DOCUMENT PASSAGE:

▼

MySQL Row Generator


A row generator is a method to generate numbered rows on demand. It is possible to build a row generator with pure standard SQL—using recursive common table expressions (CTE), the with clause. If you never heard of the with clause, it’s probably because MySQL doesn’t implement that specific part of the SQL-99 standard (feature request from 2006). This article introduces generator views for MySQL. Not as powerful as recursive CTEs, but good enough in most cases. But before going into the implementation details, I’ll show you a use case for a row generator.

Row generators are useful to fill gaps in results. Consider the following query:

SELECT COUNT(*), sale_date
  FROM sales
 WHERE sale_date > CURDATE() - INTERVAL 1 MONTH
 GROUP BY sale_date
 ORDER BY sale_date;

The result will not contain rows for days where no sales record exists at all. You can complete the result with a row generator.

Imagine a view, GENERATOR, that returns numbered rows like this:

SELECT n
  FROM generator
 WHERE n < 31;

+-----+
|  n  |
+-----+
|   0 | 
|   1 | 
. . . .
|  29 | 
|  30 | 
+-----+
31 rows in set (0.00 sec)

This is the basic functionality of a row generator. Having that, it is quite simple to list all days since a month ago:

SELECT CURDATE() - INTERVAL n DAY dt
  FROM generator
 WHERE CURDATE() - INTERVAL n DAY 
     > CURDATE() - INTERVAL 1 MONTH;

+------------+
| dt         |
+------------+
| 2011-07-29 | 
| 2011-07-28 | 
. . . . . . . 
| 2011-07-01 |
| 2011-06-30 | 
+------------+
30 rows in set (0.00 sec)

Finally, we can use an outer join to combine the original result with the generated dates:

SELECT IFNULL(sales, 0) sales, dt sale_date
  FROM
     ( SELECT CURDATE() - INTERVAL n DAY dt
         FROM generator
        WHERE CURDATE() - INTERVAL n DAY 
            > CURDATE() - INTERVAL 1 MONTH
     ) dates
  LEFT OUTER JOIN
     ( SELECT COUNT(*) sales, sale_date
         FROM sales
        WHERE sale_date > CURDATE() - INTERVAL 1 MONTH
        GROUP BY sale_date
     ) sales
    ON (sales.sale_date = dates.dt)
 ORDER BY dt;

The left side of the join has all the generated dates so that the outer join pads the right wide with NULL, if there were no sale on that day. The IFNULL turns the missing sales count into a zero.

There is something for everyone:
training, tuning and literature on SQL performance

So far, so good. But the problem is that MySQL has no row generator that produces an arbitrary number of rows as needed. Still there is a technique that is good enough in most cases.

▲

RECORDS SHOWN:

▼

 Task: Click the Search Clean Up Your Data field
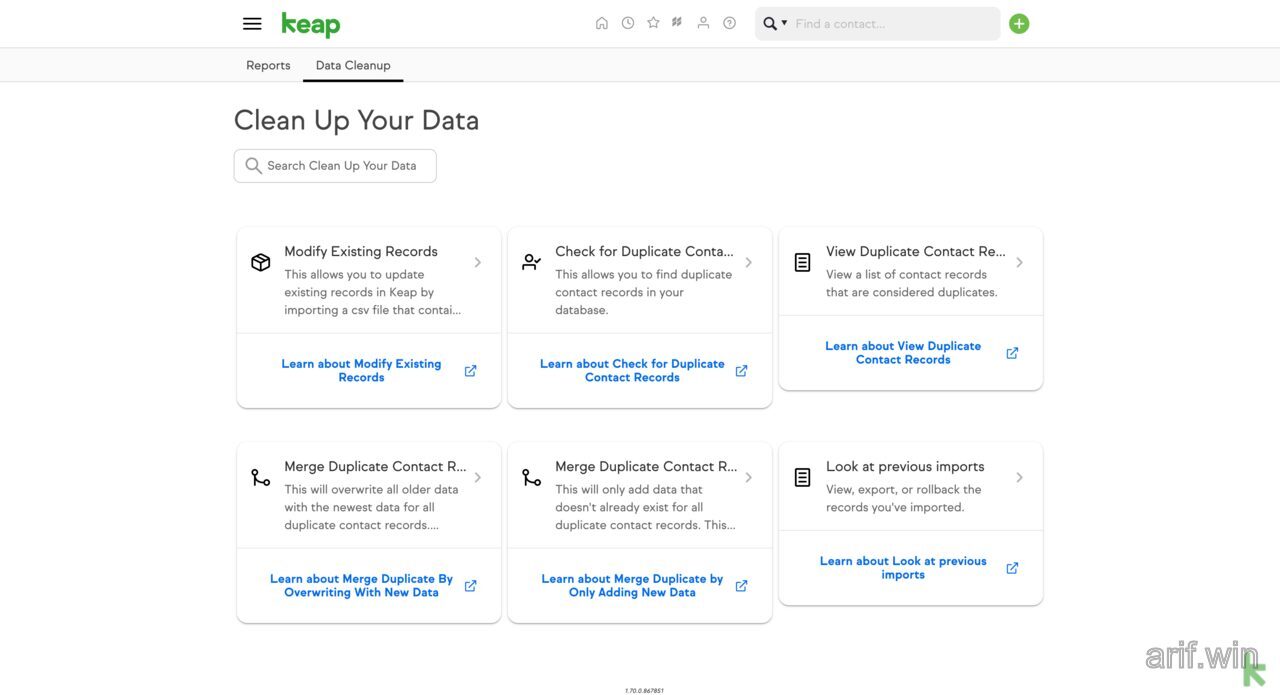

▲
▼

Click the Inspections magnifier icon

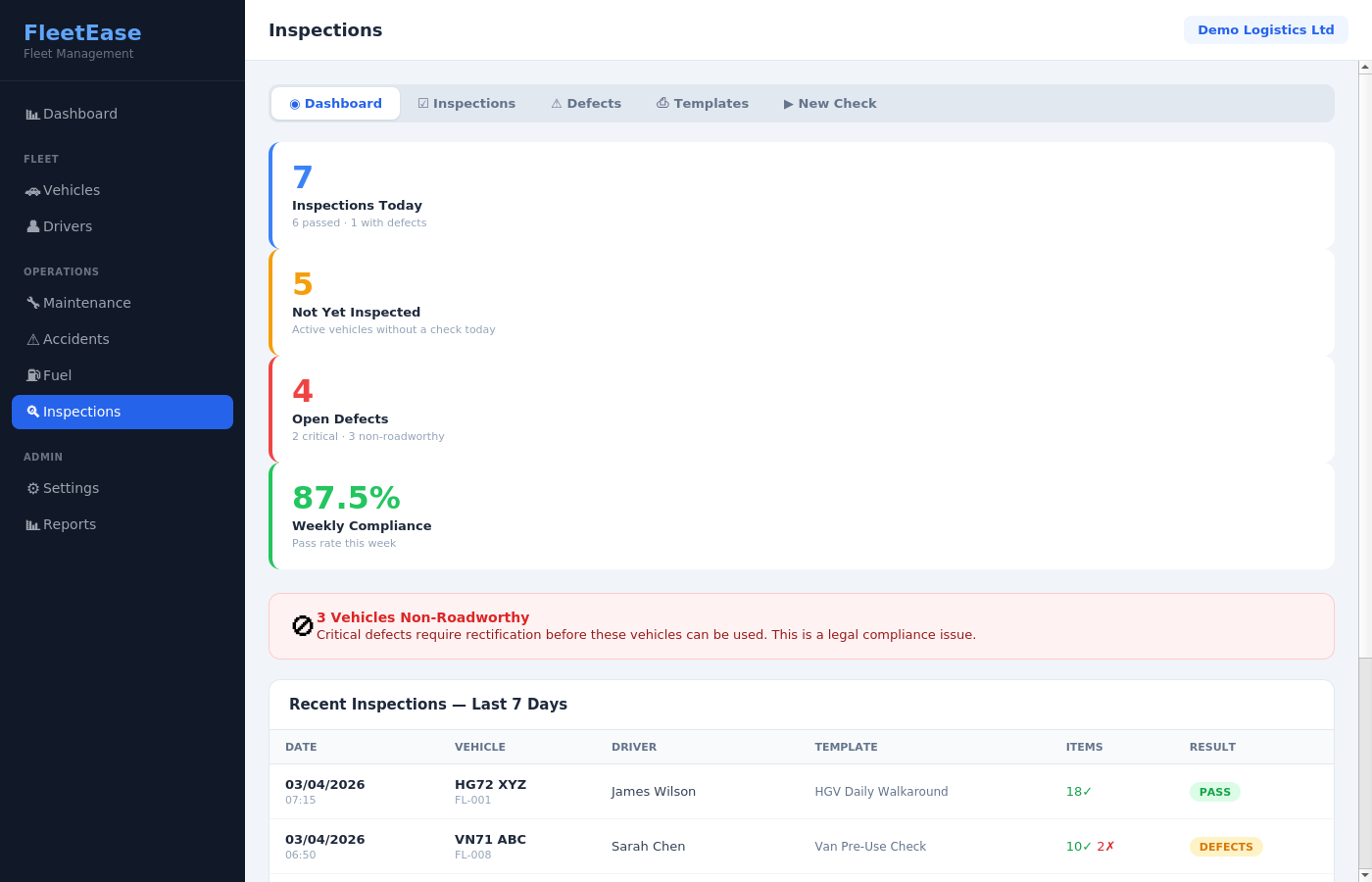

▲

DIRECTIVES:
a - Copy everything in the row generator article from "Row generators are" down to "with a row generator.".
b - Continue the row generator article from the point where it stops.
The rows shown above are separate material and have no part in the row generator article.

THE ANSWERS:
a -
Row generators are useful to fill gaps in results. Consider the following query:

SELECT COUNT(*), sale_date
  FROM sales
 WHERE sale_date > CURDATE() - INTERVAL 1 MONTH
 GROUP BY sale_date
 ORDER BY sale_date;

The result will not contain rows for days where no sales record exists at all. You can complete the result with a row generator.

b -
It starts with something rather ridiculous:

CREATE OR REPLACE VIEW generator_16
AS SELECT 0 n UNION ALL SELECT 1  UNION ALL SELECT 2  UNION ALL 
   SELECT 3   UNION ALL SELECT 4  UNION ALL SELECT 5  UNION ALL
   SELECT 6   UNION ALL SELECT 7  UNION ALL SELECT 8  UNION ALL
   SELECT 9   UNION ALL SELECT 10 UNION ALL SELECT 11 UNION ALL
   SELECT 12  UNION ALL SELECT 13 UNION ALL SELECT 14 UNION ALL 
   SELECT 15;

It is a generator to produces 16 rows. You can use the same technique for larger generators as well. E.g., to produce one million rows, like shown at the end of this article. Just kidding. There is, of course, a better way:

CREATE OR REPLACE VIEW generator_256
AS SELECT ( hi.n * 16 + lo.n ) AS n
     FROM generator_16 lo
        , generator_16 hi;

This view builds the cross join (Cartesian product) of the previous view with itself. That means it pairs every row from the "lo" side with all rows from the "hi" side of the join. The result has 265 rows (16x16).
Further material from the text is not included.